Split tunneling occurs when a networked device is connected to a VPN and the public Internet at the same time. Most marketing material lists split tunneling as a feature because it can speed up the users’ experience when accessing resources that are not on the VPN.

However, as Rich Capone, the head of the Endpoint team, explains, “Split tunneling allows communications channels to be created outside the VPN and without user knowledge. The very nature of a VPN is to protect the data, but split tunneling renders obsolete that specific measure of control. From an attacker’s perspective, split tunneling also opens a door from the public Internet to the internals of a private network.” Security could be compromised if the phone were connected to some classified network while allowing split tunneling.

The Ether team has built a full-scale wireless network and is performing vulnerability analysis on each component of the network. To make a simple phone call, messages may be passed to more than 50 devices just to figure out where the distant-end phone is located. Each device is receiving multiple messages.

Lastly, the Enterprise team will bring together all the different components into a centralized place where the management of the network can occur. The team is looking at several enterprise products such as Microsoft’s Lync and Cisco’s Unified Communications System.

The SNIP team presented its findings and recommendations for future work on June 24 at NSA headquarters, Fort Meade, Maryland. The work the team has done over the course of several months already has been paying off. Within the short term, a mobility pilot program will be deployed as a test case for the numerous requirements within the Defense Department.

Analyzing commercial products and identifying ways to use them securely takes time.

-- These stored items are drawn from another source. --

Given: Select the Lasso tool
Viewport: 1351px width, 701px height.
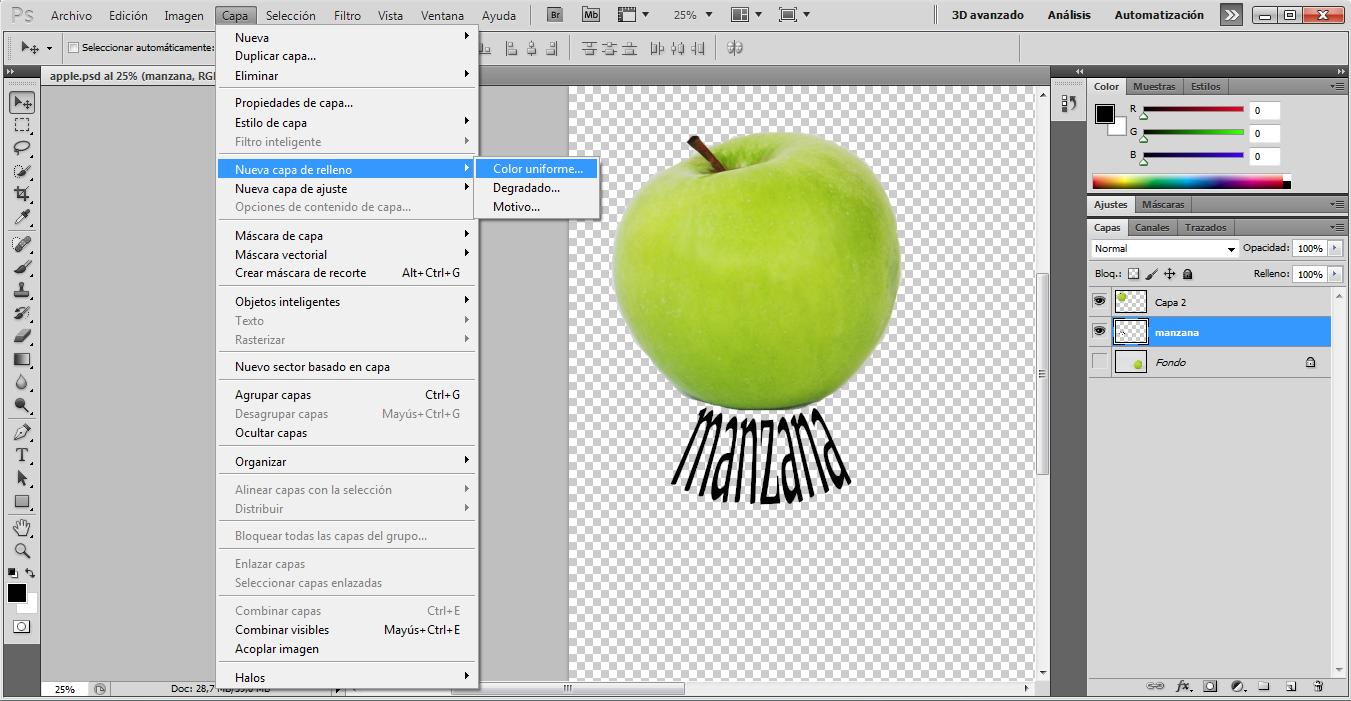Looking at the screenshot, I should [x=20, y=148].
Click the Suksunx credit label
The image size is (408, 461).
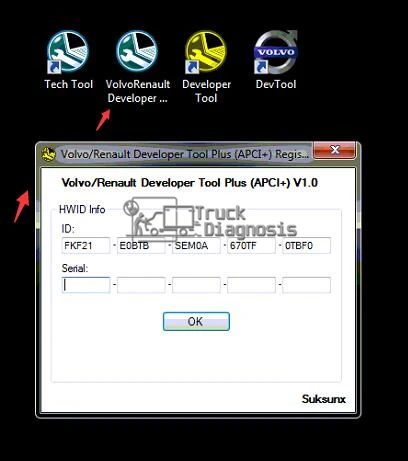coord(324,399)
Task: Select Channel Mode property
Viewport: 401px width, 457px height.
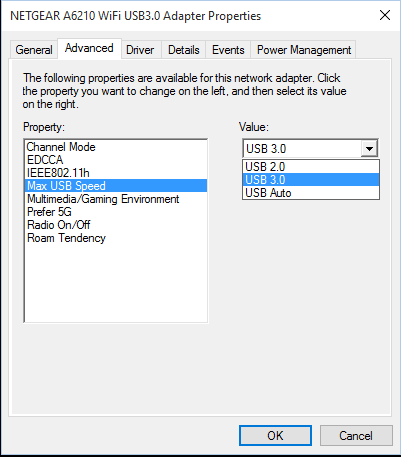Action: [x=116, y=147]
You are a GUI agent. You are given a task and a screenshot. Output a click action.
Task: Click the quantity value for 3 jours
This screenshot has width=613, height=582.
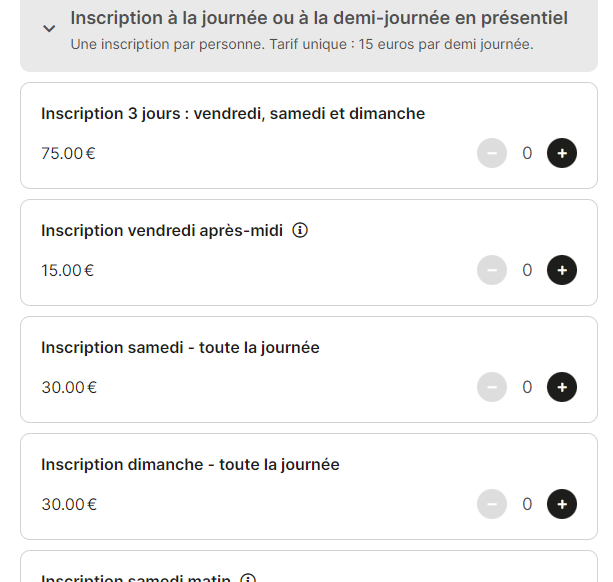tap(527, 153)
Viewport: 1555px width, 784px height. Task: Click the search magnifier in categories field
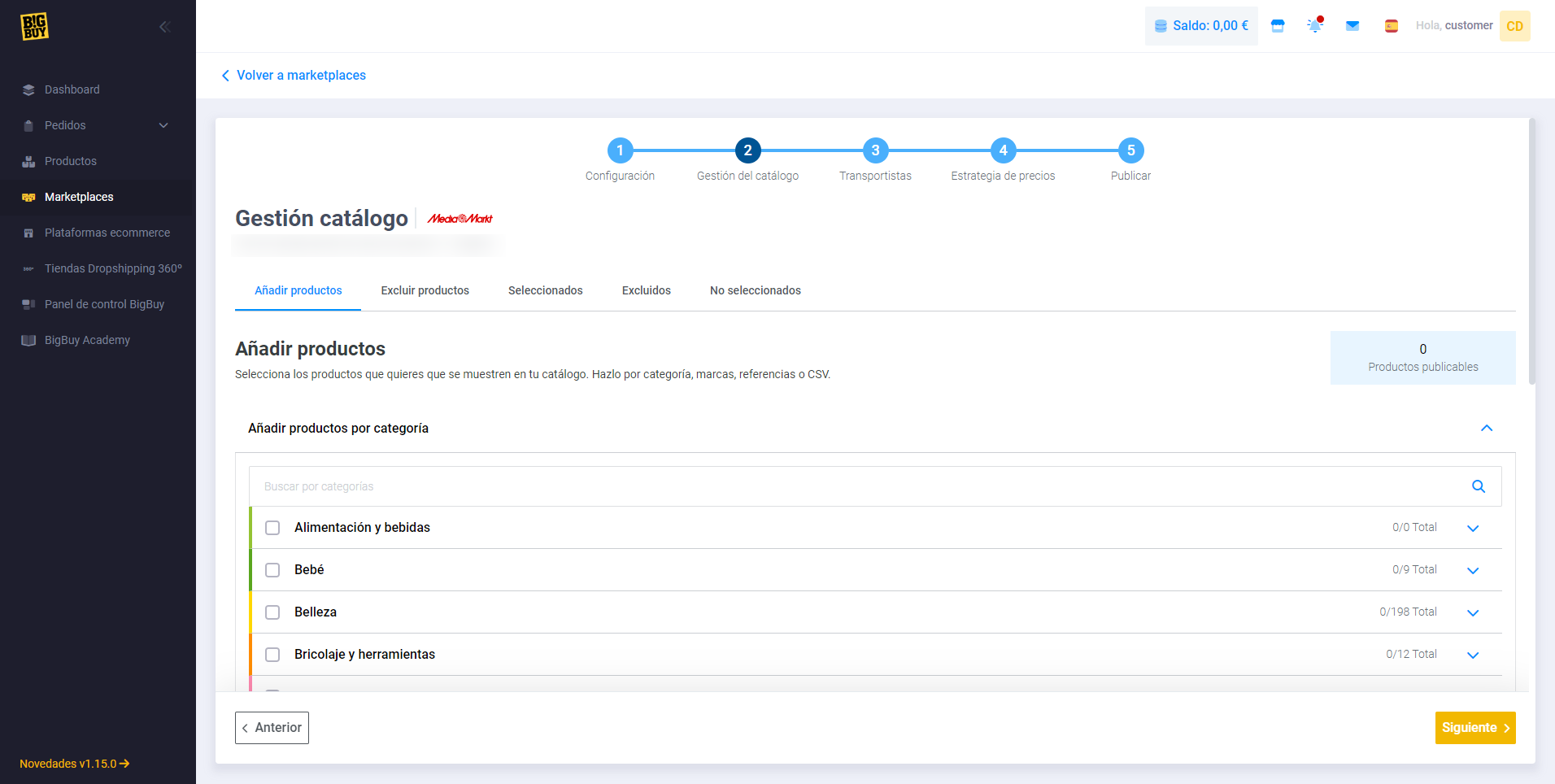(x=1478, y=486)
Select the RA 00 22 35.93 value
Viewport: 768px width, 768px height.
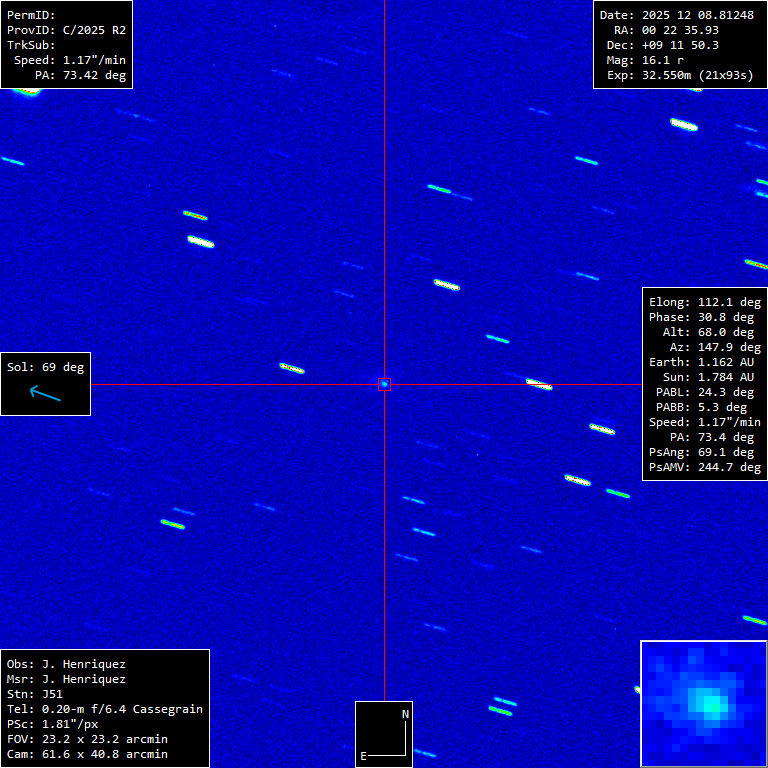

So while not everyone is going to be issued a secret Internet protocol router network (SIPRNet)-enabled iPad by a specific date, the SNIP team is working aggressively toward secure architectures. Once that goal is achieved, cutting-edge mobile devices surely will be part of the toolset of government workers.

Capt. Steven Pugh, USAF, is the commander of the 315th Network Warfare Squadron, Detachment 2, Lackland Air Force Base, Texas.